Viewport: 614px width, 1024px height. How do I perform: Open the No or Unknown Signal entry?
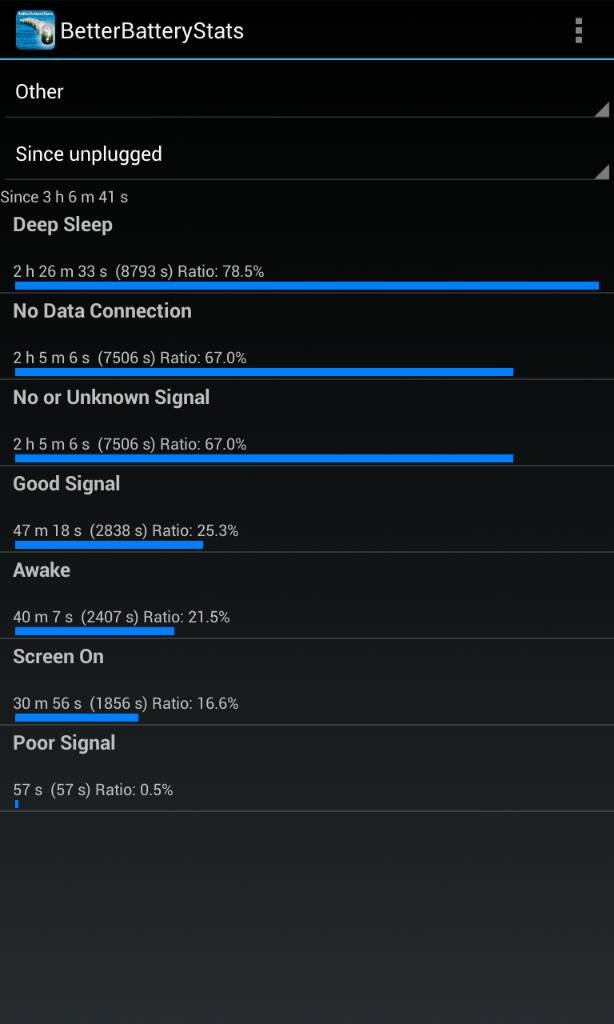307,423
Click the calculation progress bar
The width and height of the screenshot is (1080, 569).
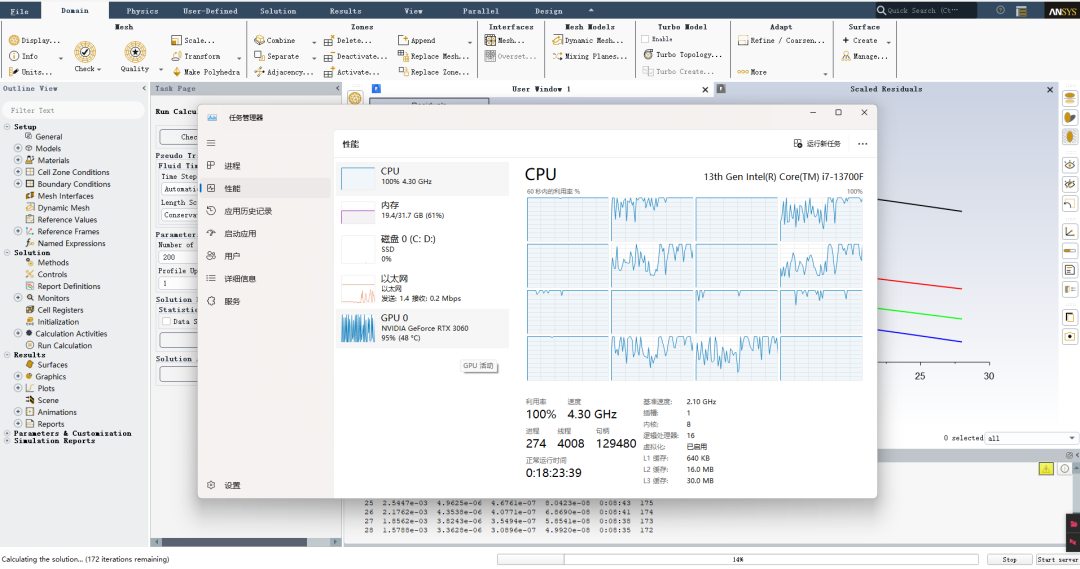click(x=738, y=559)
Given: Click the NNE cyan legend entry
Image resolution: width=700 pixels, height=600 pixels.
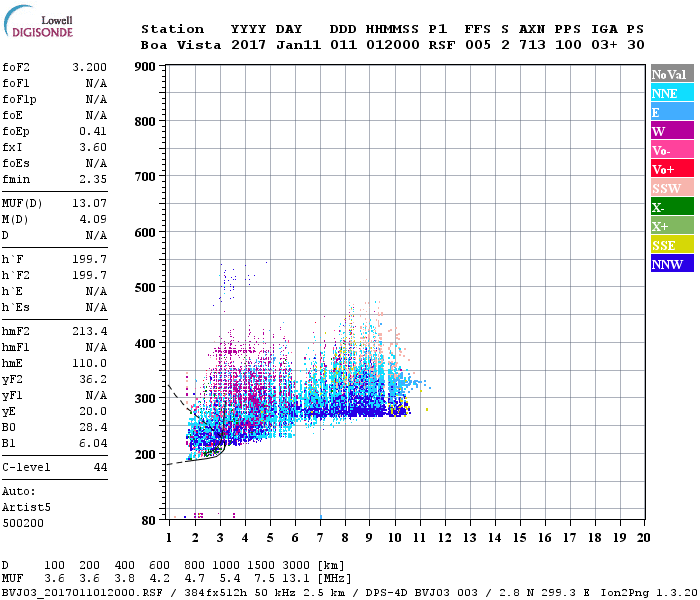Looking at the screenshot, I should (x=670, y=93).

Task item:
The records above should be returned exactly; no image belongs in the copy.

Answer for the task:
Viewport: 614px width, 1024px height. How do I perform: Open the No or Unknown Signal entry?
307,423
Click the calculation progress bar
The width and height of the screenshot is (1080, 569).
click(x=738, y=559)
Given: Click the NNE cyan legend entry
Image resolution: width=700 pixels, height=600 pixels.
Looking at the screenshot, I should (x=670, y=93).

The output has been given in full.